In September, the FTC hosted a public workshop titled “Bit Data: A Tool for Inclusion or Exclusion?” During the daylong meeting, representatives from the Commission cautioned attendees about the dangers of big data, which FTC Chairwoman Edith Ramirez said “can have big consequences,” and “has the capacity to reinforce disadvantages faced by low-income and underserved communities.”
After the workshop, the agency offered the chance to comment on the topics discussed at the workshop.
Emphasizing the “hugely beneficial” advertising and marketing uses of data, the IAB said it appreciated the FTC’s consideration of big data and the possibility of consumer harm. But given the “enormous universe” of big data, the group urged the agency to focus on actual harm instead of theorizing about potential problems.
“To that end, the Commission’s continued focus on advertising – a topic explored once again in the workshop – does the Commission (and by extension the public) a disservice by diverting attention from where actual harms may be occurring,” Zaneis wrote. “Continuing to explore a sector of the economy with robust self-regulation, or even its intersection with sectors with specific laws where unauthorized or inappropriate use of data could cause concrete harms to consumers, is counterproductive and unwarranted.”

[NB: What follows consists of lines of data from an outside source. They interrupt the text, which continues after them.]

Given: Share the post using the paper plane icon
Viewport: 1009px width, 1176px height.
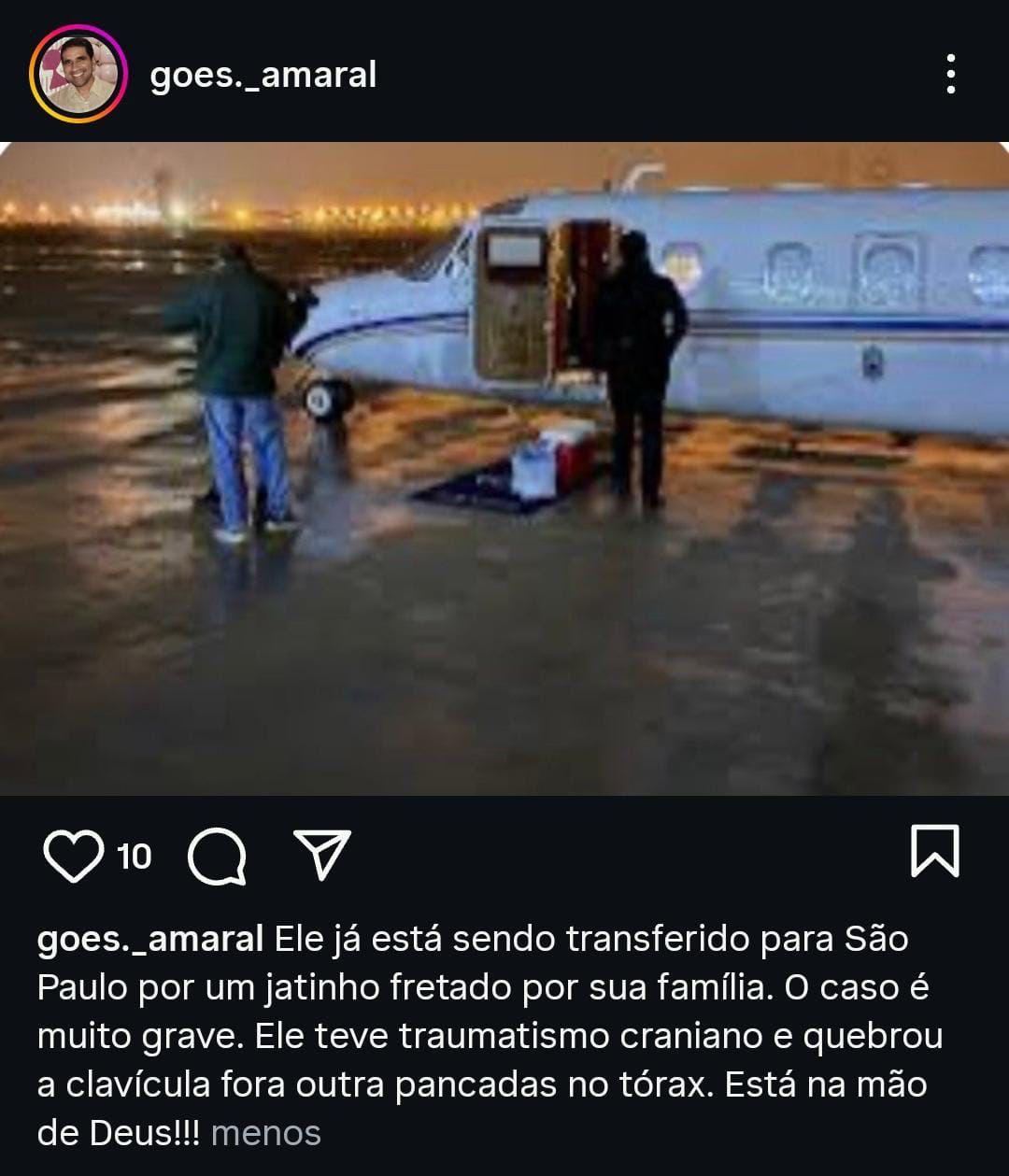Looking at the screenshot, I should click(321, 854).
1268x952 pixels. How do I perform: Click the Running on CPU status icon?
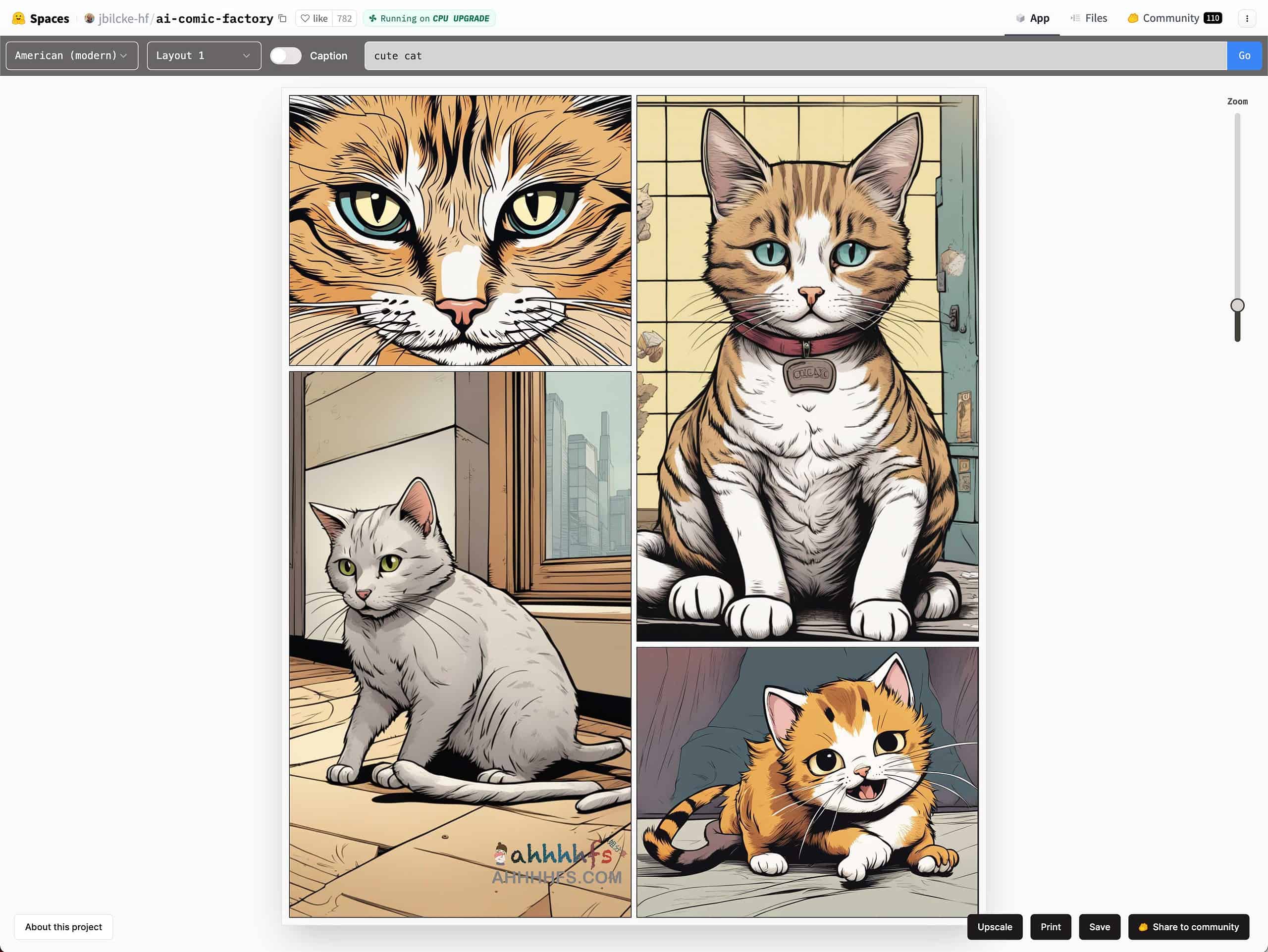point(372,18)
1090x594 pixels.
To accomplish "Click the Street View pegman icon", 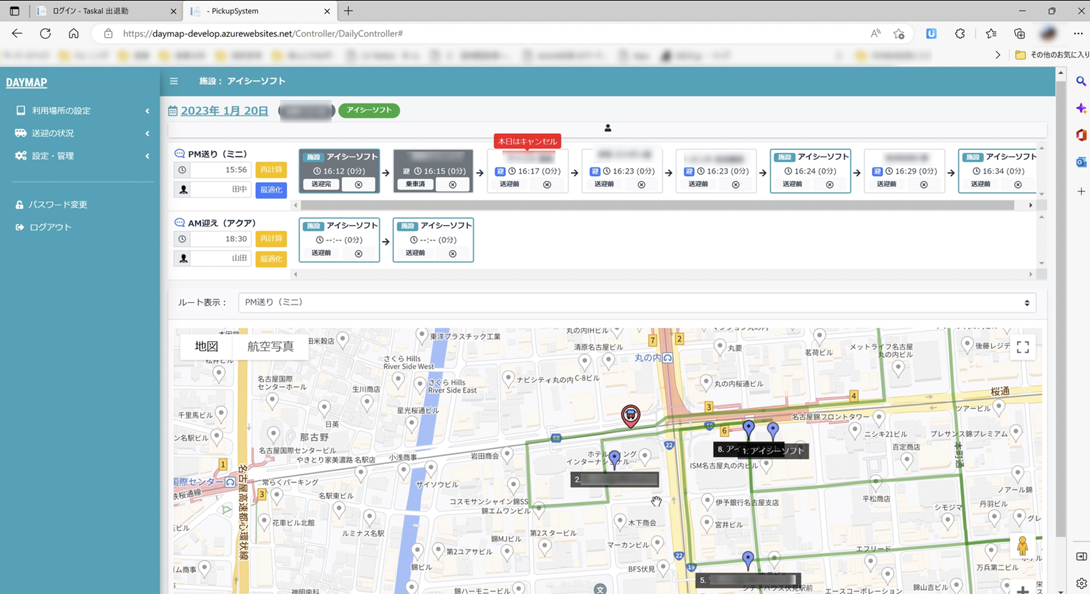I will [x=1022, y=547].
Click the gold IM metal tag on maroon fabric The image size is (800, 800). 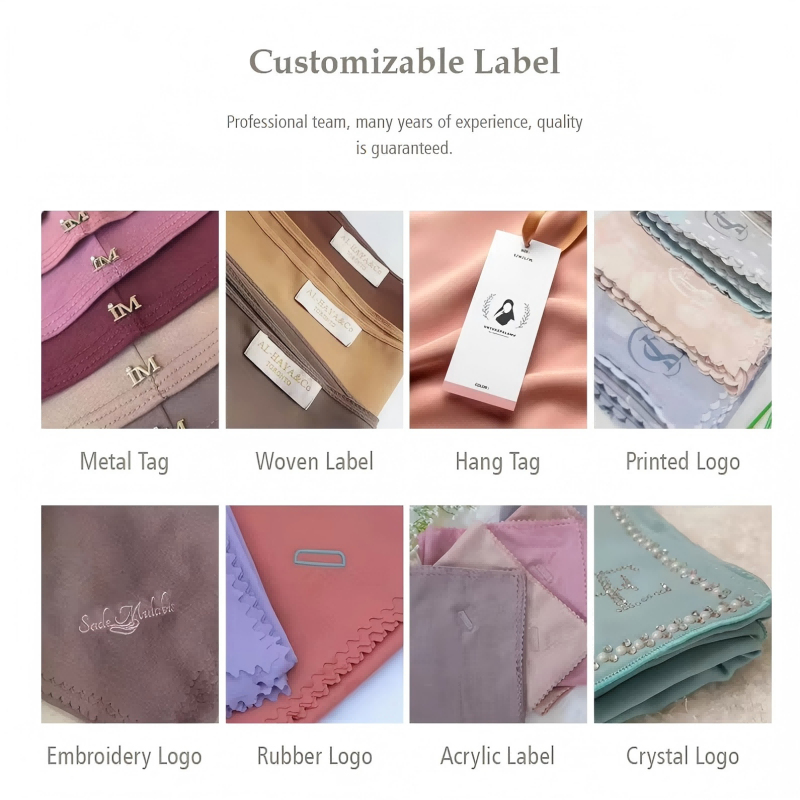(x=125, y=308)
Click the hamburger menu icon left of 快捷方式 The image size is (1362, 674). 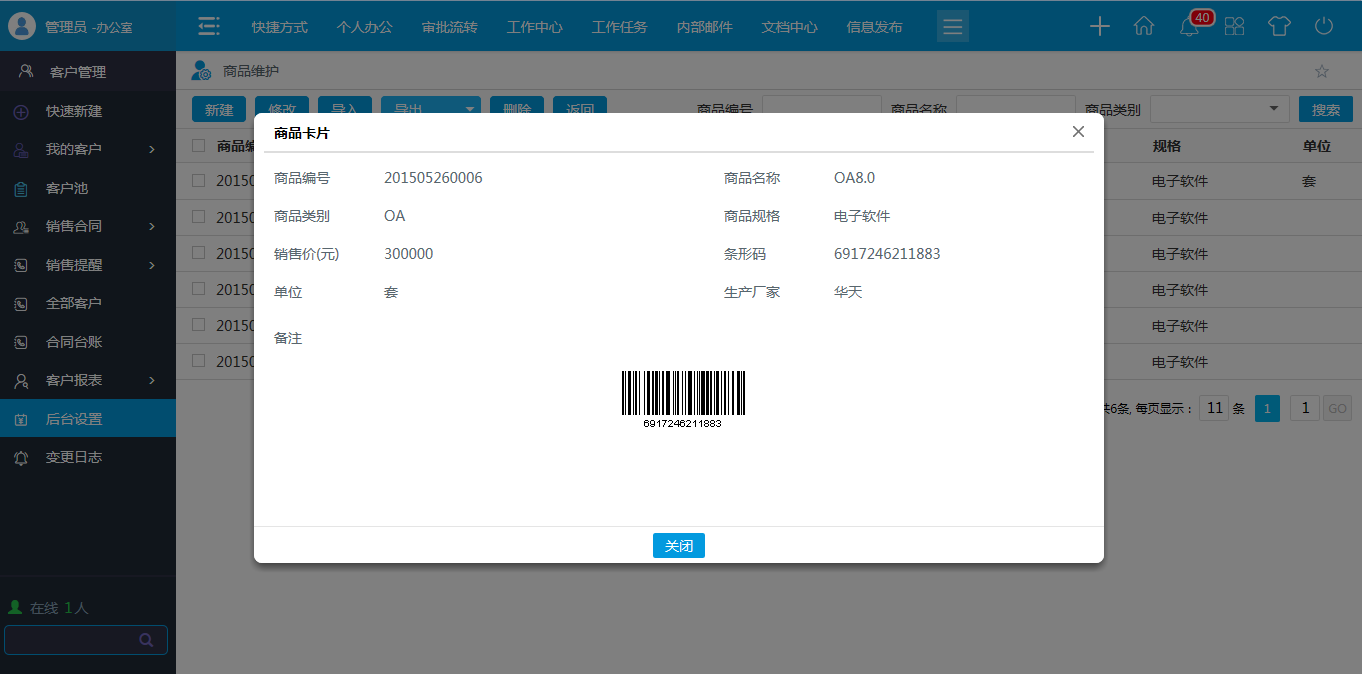click(x=209, y=26)
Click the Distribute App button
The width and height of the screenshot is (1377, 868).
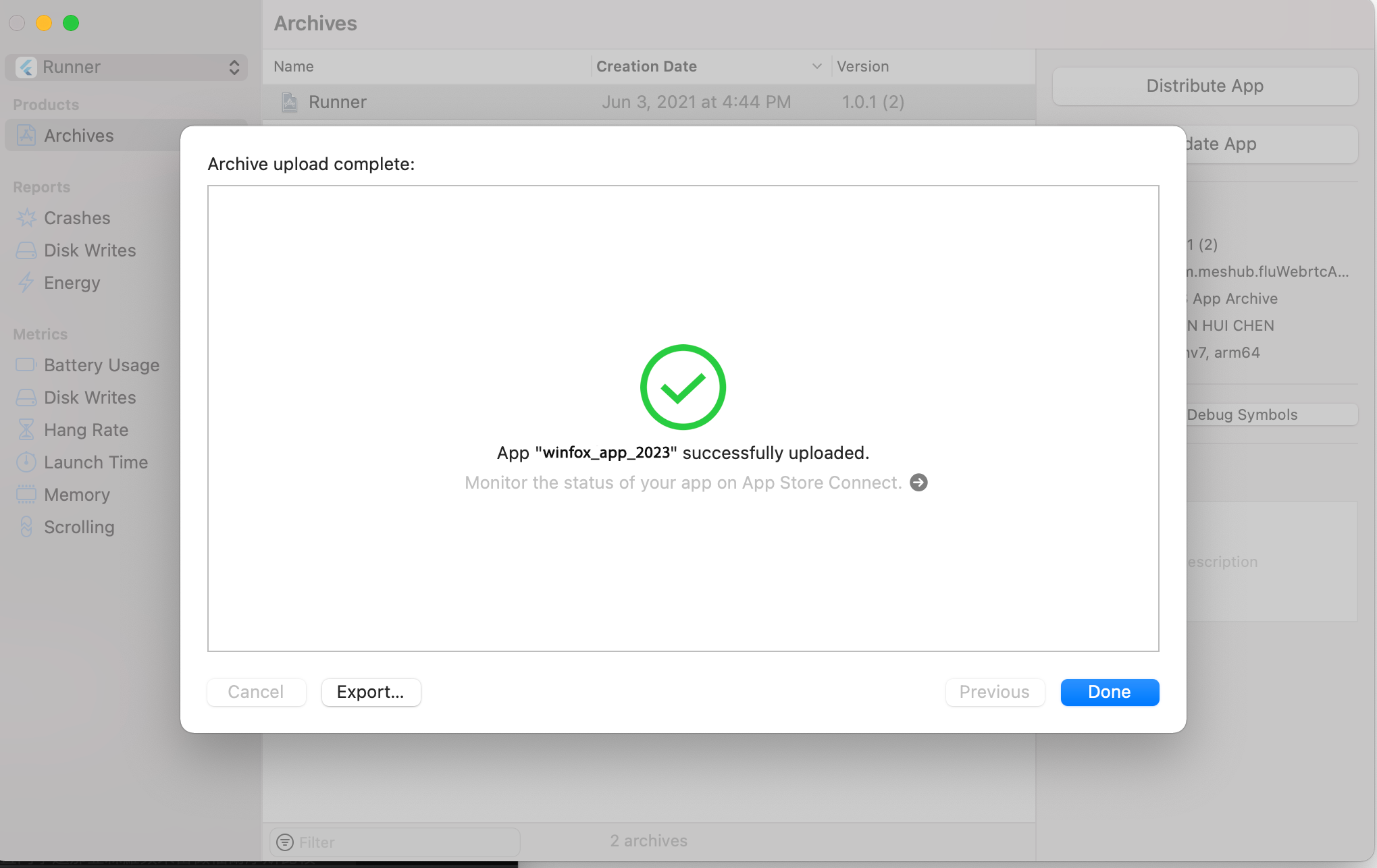point(1204,86)
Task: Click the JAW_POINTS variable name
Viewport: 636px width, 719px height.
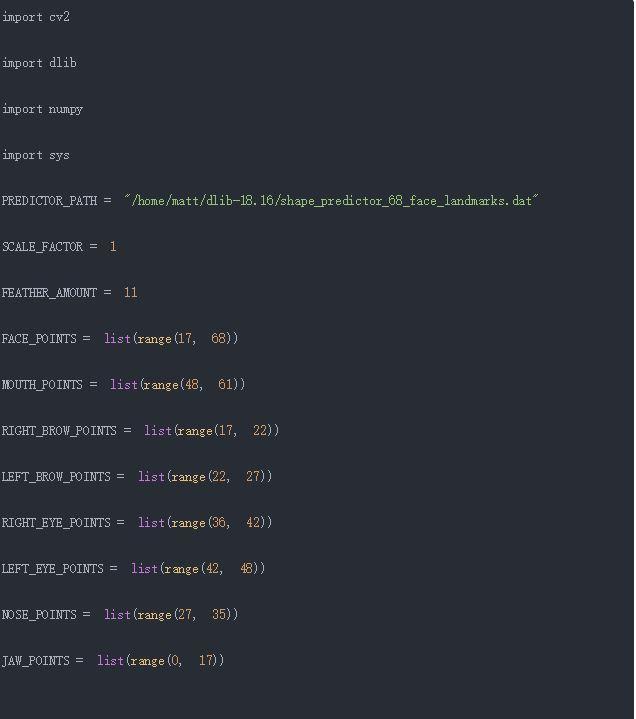Action: pos(36,661)
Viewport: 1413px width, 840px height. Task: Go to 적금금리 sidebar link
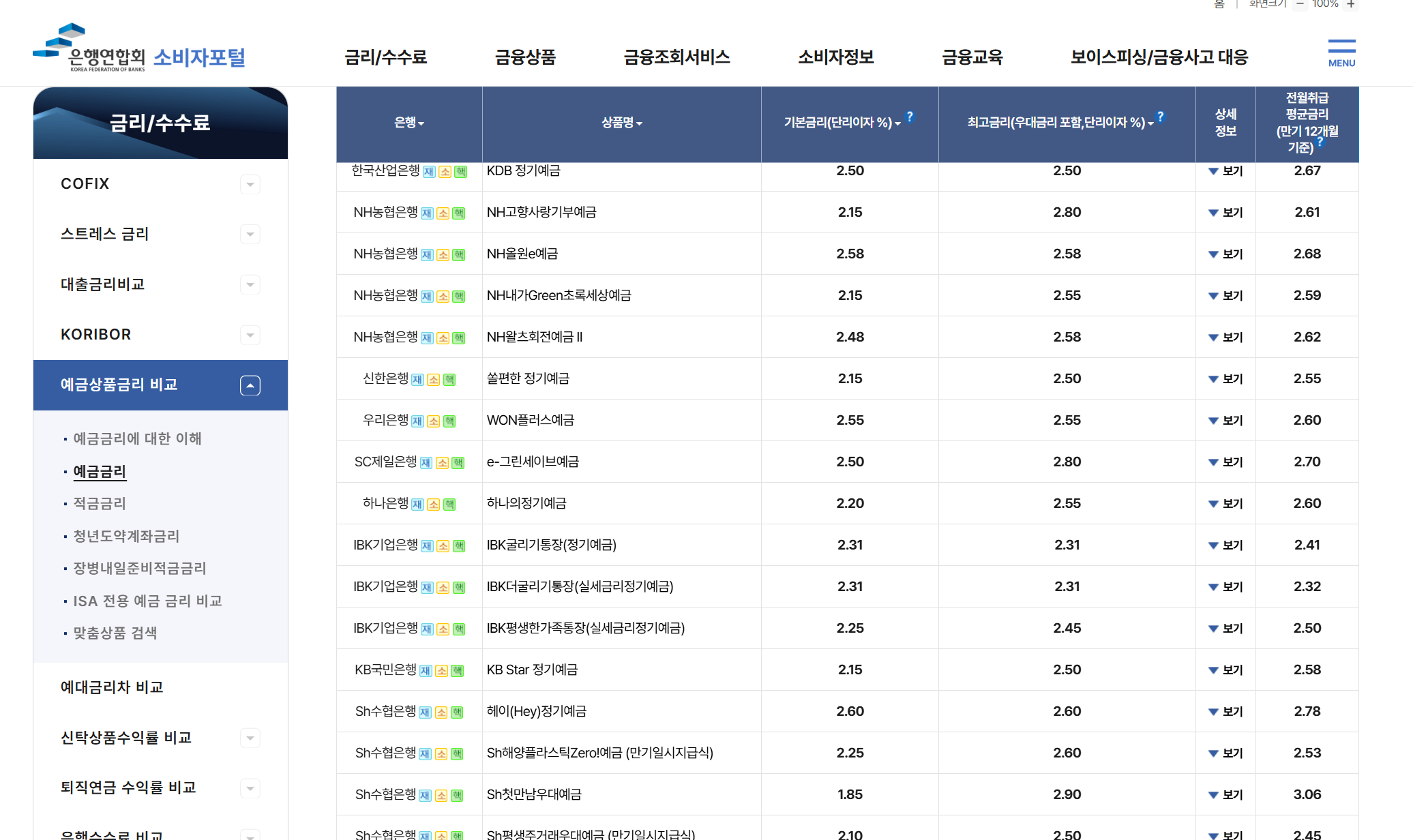(x=100, y=504)
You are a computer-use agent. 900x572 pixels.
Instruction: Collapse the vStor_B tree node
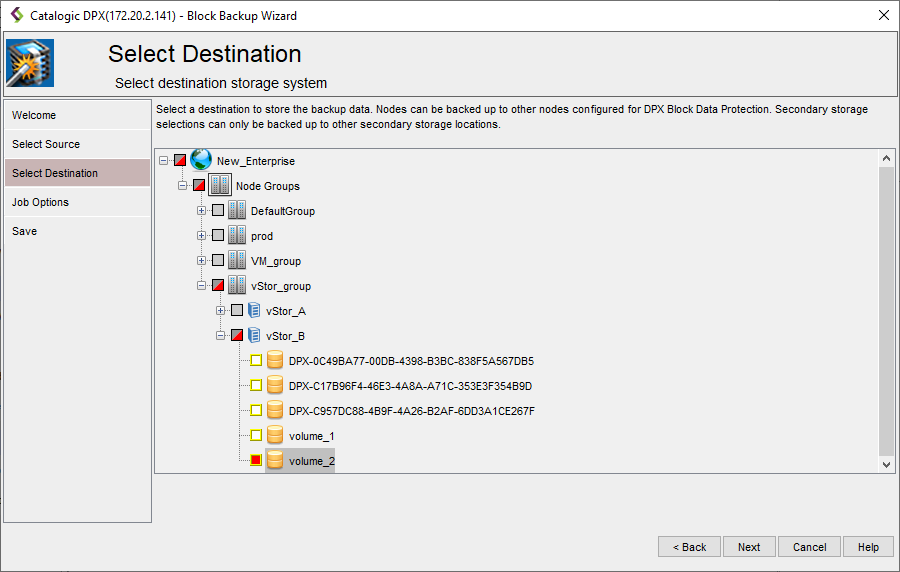pyautogui.click(x=221, y=336)
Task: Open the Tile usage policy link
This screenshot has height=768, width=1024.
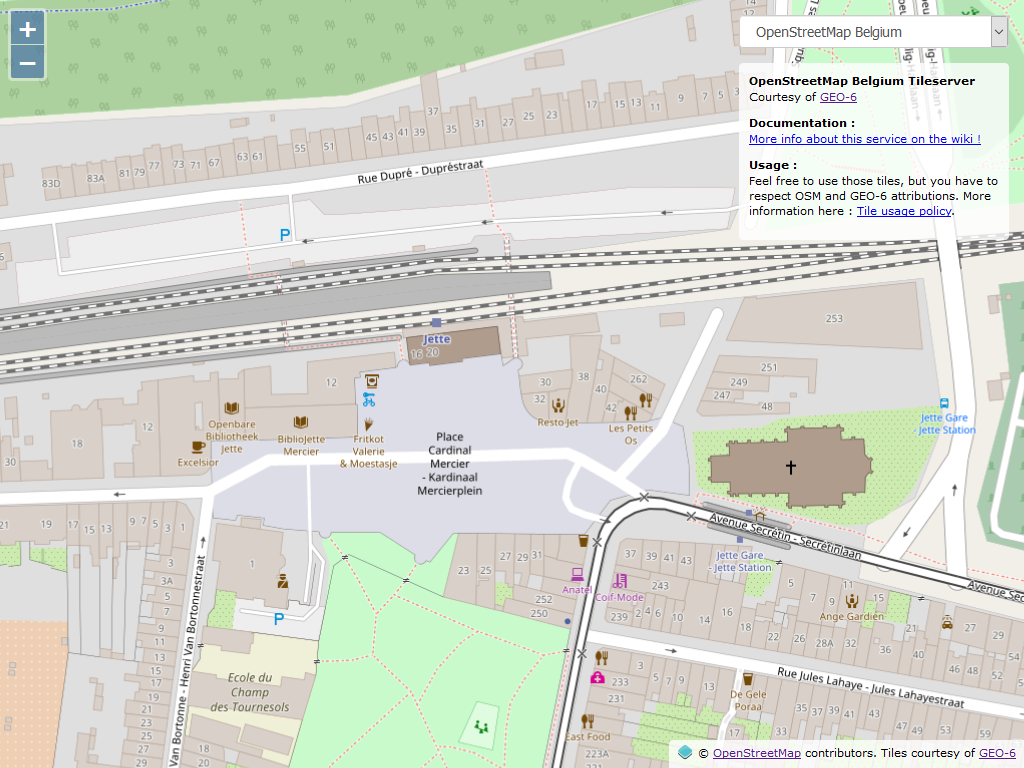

The IAB attached a recently published editorial by the group that called into question the FTC’s ability to render unbiased decisions about the advertising industry. In a blog post, the Commission’s chief technologist discussed the potential for discrimination where different protected classes view different ads.
Noting that different groups of people have seen different ads throughout the history of modern advertising, the IAB editorial said the idea that seeing certain online ads creates a “disproportionate adverse impact” on visitors “strains credulity.”
Not only does the suggestion make an “offensive assumption that members of specific racial, religious or social groups visit only one type of website, and see only one type of advertisement,” it implies that ads “represent such a primary and irreplaceable source of information for Internet users that failing to see a specific ad can cause measurable harm,” the group wrote.
Citing the blog post as an example of the FTC’s focus on hypothetical injuries, the IAB called on the agency to turn its attention to actual harm.
To read the IAB’s comments, click here.
Why it matters: The IAB urged the FTC to focus on actual harm to consumers and not the collection and use of data by advertisers. “As the Commission contemplates its path forward, we continue to support the current and successful approach of addressing privacy questions through targeted legislation coupled with industry self-regulation,” Zaneis concluded.